Cancellation and revival
On January 15, 2013, Lifetime announced that despite the cliffhanger at the end of season four, that would be the final season of Drop Dead Diva. Lifetime's decision to cancel the expensive drama came after the cable network approached producer Sony Pictures Television for cost-cutting options to continue with the series. Despite the cancellation, ratings for the season-four finale marked a season high, with 2.76 million viewers.  However, a month and a half after Lifetime cancelled the series, the cable network signed a deal with producer Sony Pictures TV to bring the show back for a fifth season.  The decision to bring back the series suggests that the two sides had reached a new, more cost-effective agreement.

Episodes

Reception

Critical response
Drop Dead Diva holds a score of 68 out of 100 on Metacritic, based on 12 reviews by critics for the first season. Writing for the Los Angeles Times, Mary McNamara praised Josh Berman for the series, saying: "Berman produces a deft juggling trick of heart and humor, balancing Deb's shallowness with some solid common sense and Jane's inadequate self esteem with kindness and legal brilliance." She added describing the series itself as "a lot of fun to watch". The New York Times Alessandra Stanley commented: "while the presumption that a woman can be either brainy or beautiful, or in this case, good or thin, but not both, is a bit primitive, the series has humor and charm beneath its facile message, in large part (no disrespect intended) to a subtle, winning performance by Ms. Elliott." Brian Lowry of Variety was less enthusiastic about the series, commenting: "Granted, there's much to be said for a program featuring a smart, plus-sized heroine in today's rail-thin TV world, but "Diva" under nourishes its premise amid a sea of legal-procedural banalities." He went on to state that "the epiphanies come a little too easily, and the legal triumphs predicated on knowledge of posing are a little too "Legally Blonde."" New York Daily News David Hinckley, gave the premiere two out of five stars, describing Drop Dead Diva as "still feeling like a pasted-together assortment of ideas and plot lines from productions past." However, on a more positive note he stated that "this could turn out to be the TV equivalent of a good old-fashioned summer beach read."

USA Today called Brooke Elliott "a full-blown instant star and delight who makes you wonder where she has been hiding herself." Adding: "one of the many wonderful things about Elliott's performance is that they are two people. Her transitions — like scrunching up her eyes when "Jane" is thinking, then opening them in wide, thrilled shock when "Deb" realizes that "Jane" has had a thought — are clear without seeming forced. There's pain and pleasure in the situation for both women, and Elliott makes each emotion ring true." Boston Globe also praised Elliott's performance as Jane Bingum, stating that "As Deb-inside-Jane, Elliott does a great job portraying pathos, absurd disappointment, and wide-eyed discovery."

§ **Data supplied**:

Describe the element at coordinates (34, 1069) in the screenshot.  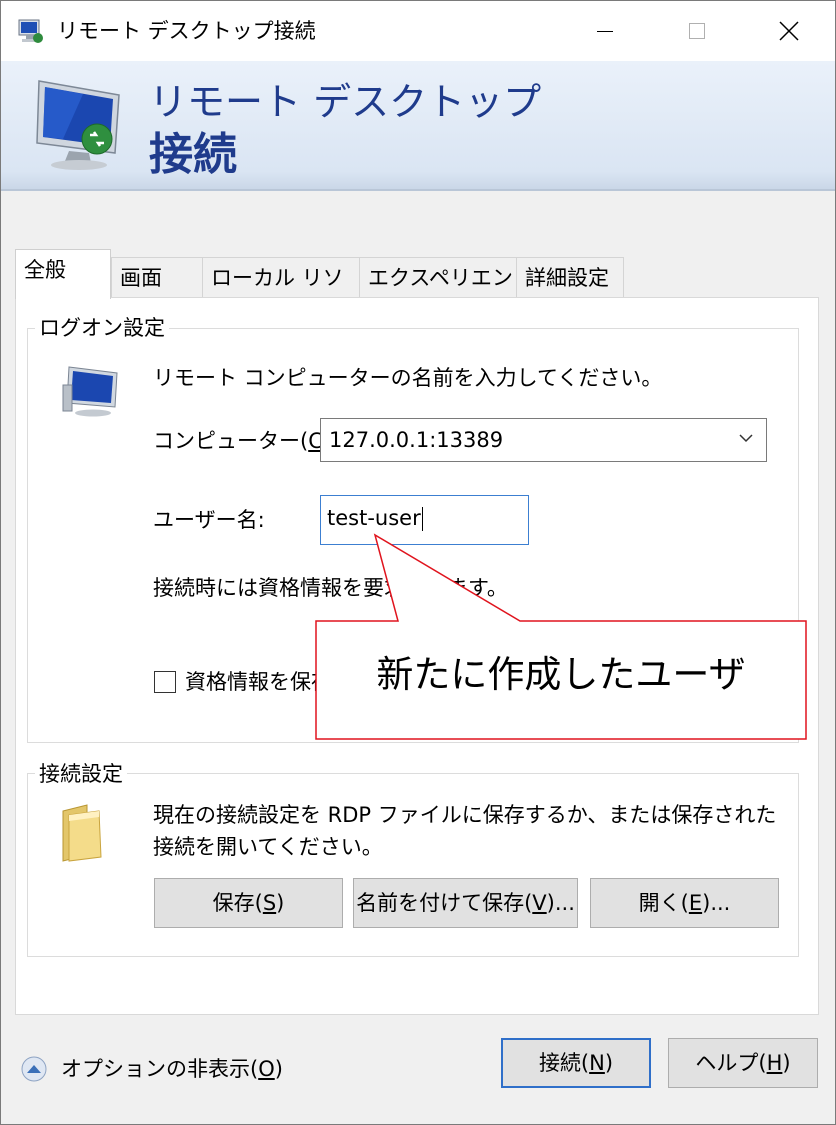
* * *
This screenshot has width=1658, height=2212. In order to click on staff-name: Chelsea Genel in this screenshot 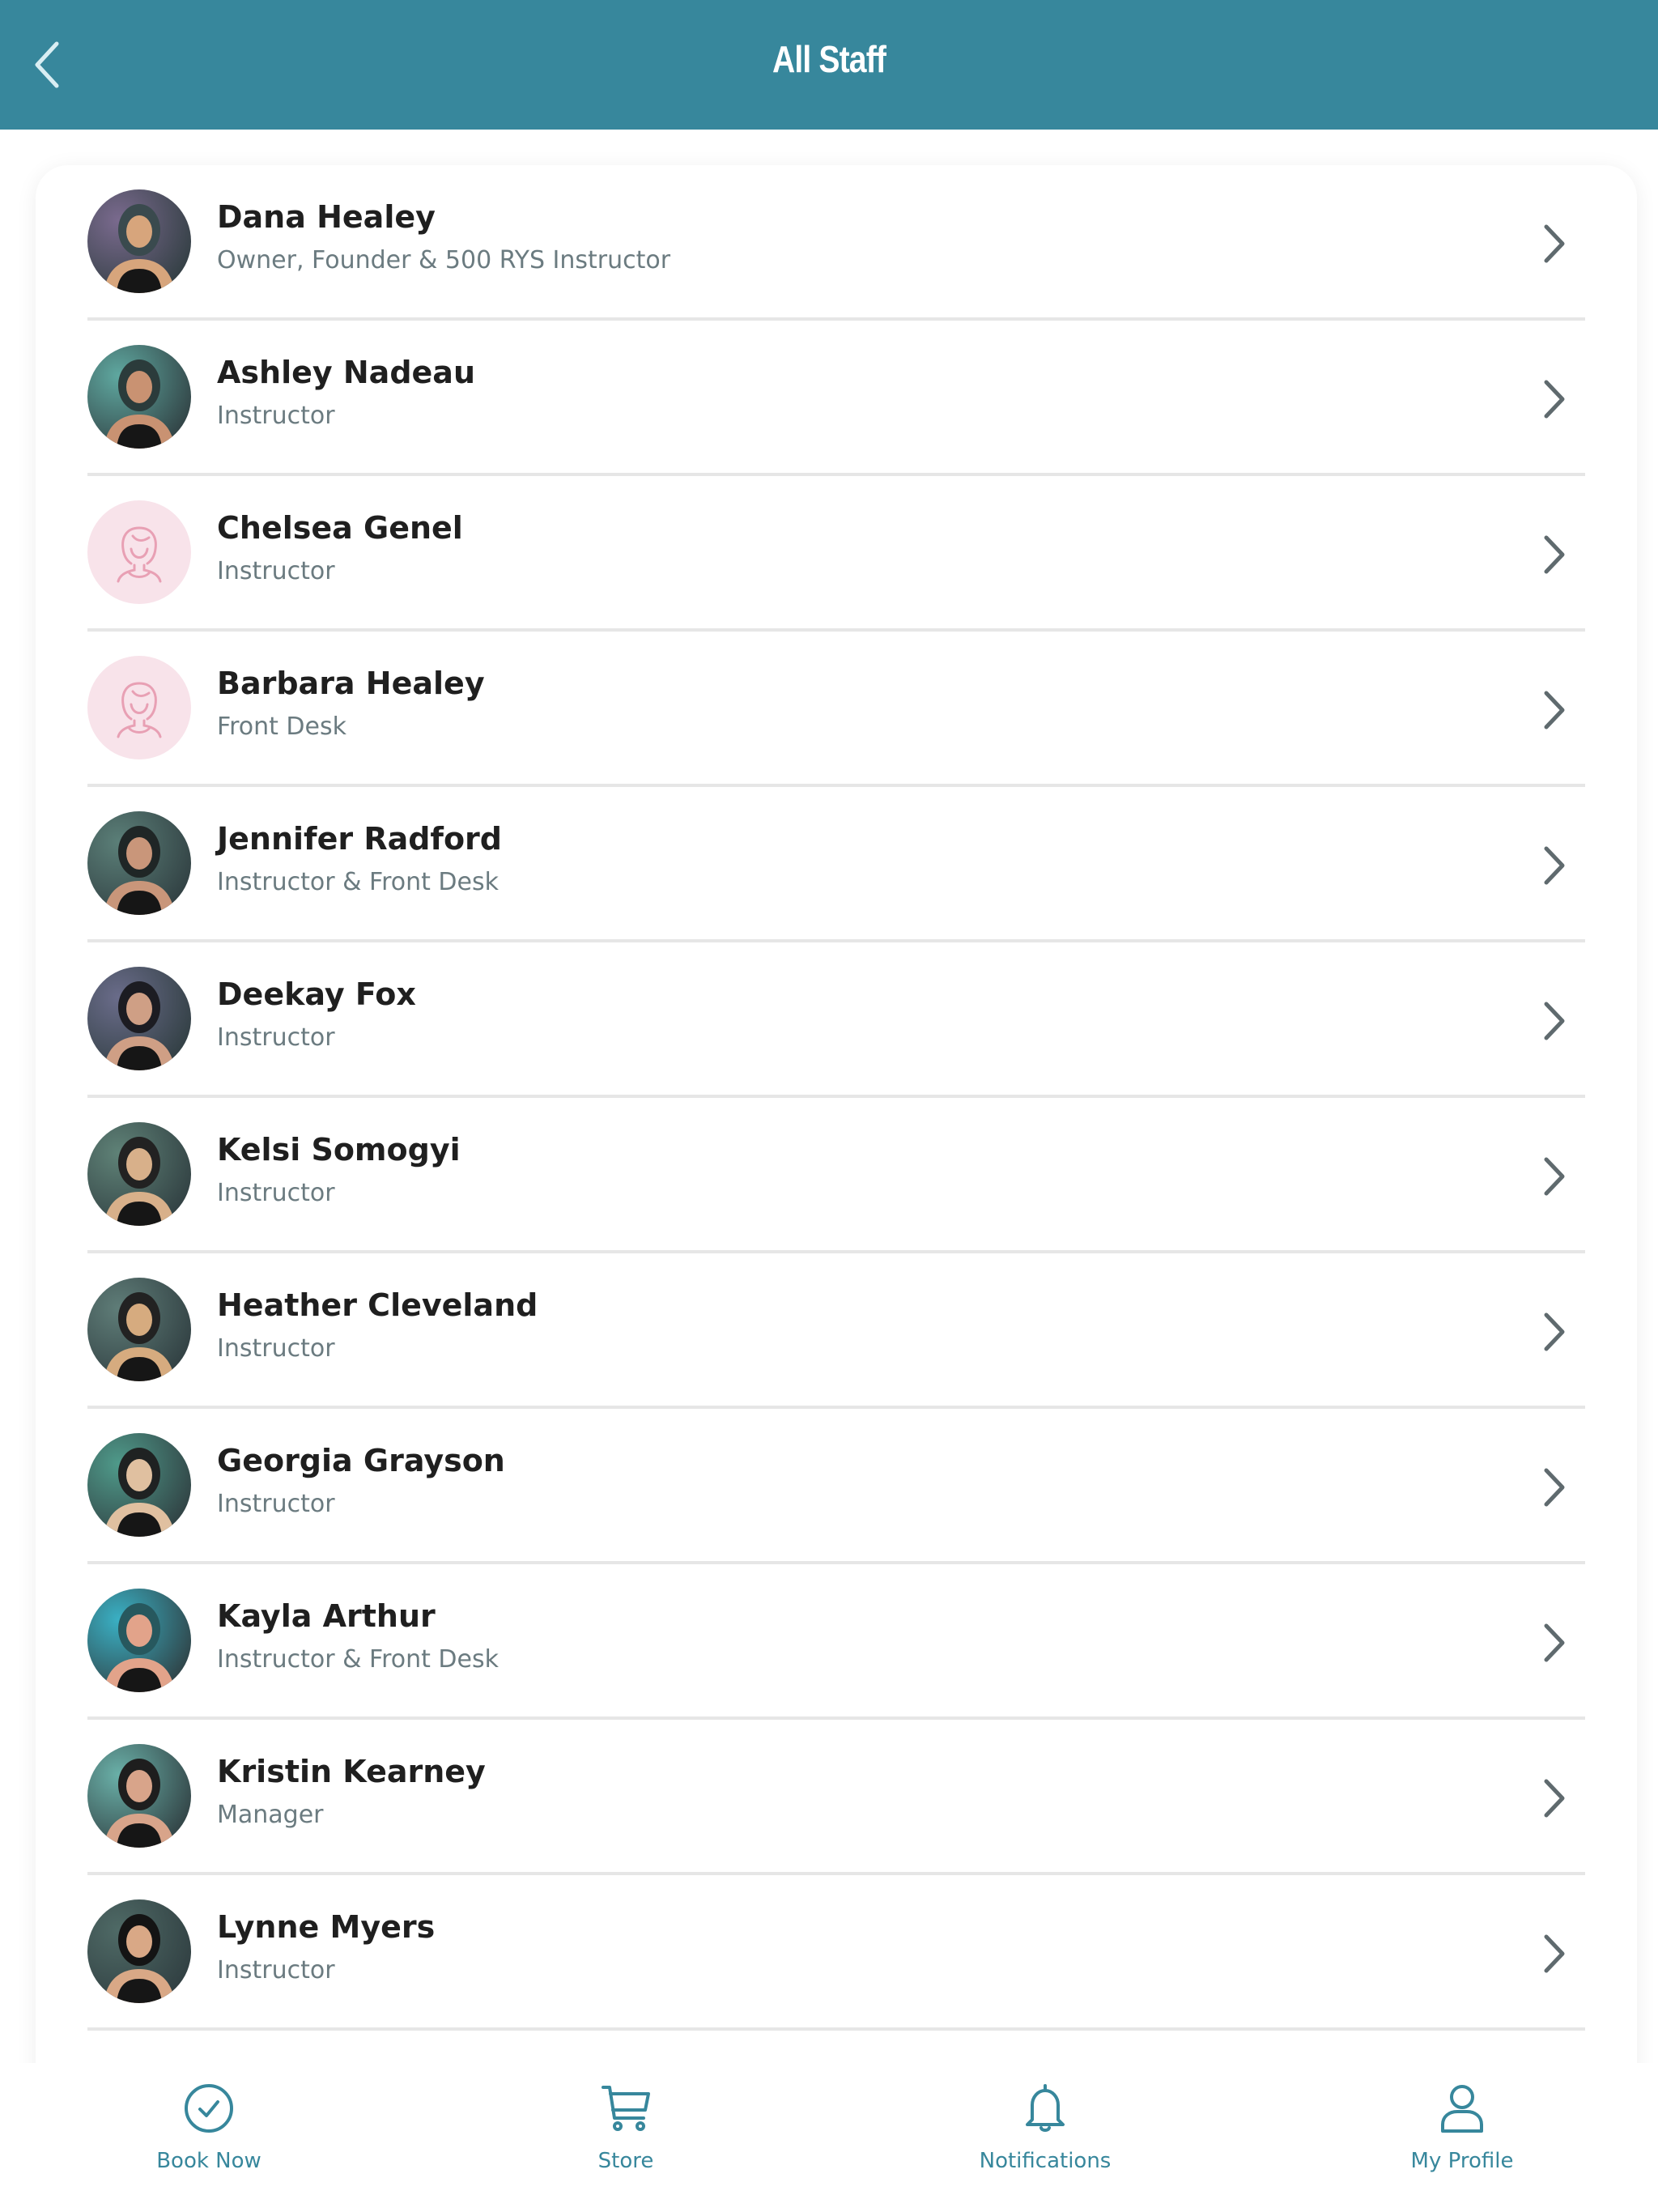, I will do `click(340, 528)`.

§ **About this task**:
Please answer these questions from the Drop Dead Diva text:
(a) How many viewers watched the season-four finale?
(b) What Metacritic score does the show hold for its first season?
(c) How many stars did David Hinckley give the premiere?

§ **Finished exercise**:
(a) 2.76 million viewers
(b) 68 out of 100, based on 12 critics' reviews
(c) Two out of five stars